Value passengers can book connecting flights for multi-destination itineraries in a single transaction on the first dedicated multi-carrier interlining and booking system developed by UK-based Air Black Box. They can also book the full suite of ancillaries—seat, meals, variable baggage allowances and other in-flight options—at once.
The world’s first low-cost carrier alliance—Asia’s U-Flylaunched in January by Hong Kong’s HK Express, Kunming’s Lucky Air, Urumqi Air and Chongqing’s West Air “to connect travelers from Asia and Greater China to an ever-increasing network of cities,” according to Andrew Cowen, CEO.
The move by Scoot and its backers is an attempt to assert themselves not just in Southeast Asia but Northeast Asia [with Korea’s Jeju Air and Japan’s Vanilla],” said Shukor Yousof, founder Malaysia-based Endau Analytics. The grouping “smacks of a cartel,” said Yousof, adding the alliance amounted to “a concerted effort to squeeze AirAsia.”
India’s Indigo has its plate full so far,” he added, referring to failure to join the group. “It is not advisable to bite more than it can chew.” Indigo in the past has maintained it does not want to add complexity to its model. “This will add further to costs of system integration, distribution and airport site operations,” said an airline official.
The alliance provides positives on the revenue side, however. Until now, intense competition among budget carriers has forced them to forfeit yields for volumes through low fares. “Value Alliance is a sign budget airlines are keen to work together and stabilize airfares, so there won’t be a wide disparity in prices across the region.

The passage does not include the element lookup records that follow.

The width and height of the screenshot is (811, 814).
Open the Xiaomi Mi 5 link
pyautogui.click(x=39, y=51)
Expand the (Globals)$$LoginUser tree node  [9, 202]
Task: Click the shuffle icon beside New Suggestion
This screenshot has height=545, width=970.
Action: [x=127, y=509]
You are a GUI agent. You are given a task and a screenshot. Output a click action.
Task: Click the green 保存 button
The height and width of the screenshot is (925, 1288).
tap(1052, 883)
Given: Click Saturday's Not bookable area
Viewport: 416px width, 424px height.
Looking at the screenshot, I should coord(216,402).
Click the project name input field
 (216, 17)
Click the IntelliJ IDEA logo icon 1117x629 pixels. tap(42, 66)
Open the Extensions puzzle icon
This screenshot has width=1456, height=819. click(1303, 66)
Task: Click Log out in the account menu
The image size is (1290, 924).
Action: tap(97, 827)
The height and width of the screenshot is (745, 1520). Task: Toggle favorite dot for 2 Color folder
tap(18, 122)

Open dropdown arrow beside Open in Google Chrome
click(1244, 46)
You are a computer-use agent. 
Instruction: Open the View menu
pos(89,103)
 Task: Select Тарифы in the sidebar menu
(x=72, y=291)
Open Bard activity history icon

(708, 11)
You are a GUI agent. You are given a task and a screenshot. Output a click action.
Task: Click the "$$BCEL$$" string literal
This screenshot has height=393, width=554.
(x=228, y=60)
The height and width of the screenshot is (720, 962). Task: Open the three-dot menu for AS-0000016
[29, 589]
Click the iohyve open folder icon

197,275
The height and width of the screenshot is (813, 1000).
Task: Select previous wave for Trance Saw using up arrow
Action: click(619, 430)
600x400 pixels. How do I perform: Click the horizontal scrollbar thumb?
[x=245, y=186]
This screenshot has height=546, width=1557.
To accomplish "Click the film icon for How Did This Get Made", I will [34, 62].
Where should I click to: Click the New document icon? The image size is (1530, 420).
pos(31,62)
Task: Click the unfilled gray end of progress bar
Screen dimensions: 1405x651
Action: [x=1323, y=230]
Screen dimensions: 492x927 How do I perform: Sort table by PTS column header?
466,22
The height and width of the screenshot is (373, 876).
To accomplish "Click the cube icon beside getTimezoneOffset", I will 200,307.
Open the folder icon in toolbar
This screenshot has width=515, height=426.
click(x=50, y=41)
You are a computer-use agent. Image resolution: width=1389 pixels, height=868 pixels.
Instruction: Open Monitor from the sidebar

The days where a one-way flight could cost less than a jug of beer are over,” said Yousof.
A day after the launch, on May 19, as part of an extension plan to streamline operations, Singapore Airlines (SIA) merged its two budget carriers—medium-/long-haul airline Scoot and short-haul unit Tigerair—under a holding company called Budget Aviation Holdings. “The holding company will drive a deep integration of our low-cost subsidiaries, part of the airline's portfolio strategy in which we have investments in both the full-service and budget aspects of the airline business,” said Singapore Airlines CEO and Budget Aviation Holdings chairman Goh Choon Phong.
This is not the final chapter in the evolution of SIA’s budget airline strategy,” according to the Center for Aviation global consultancy. “A transition to a single low-cost carrier brand and full merger are the likely outcome in the medium term.”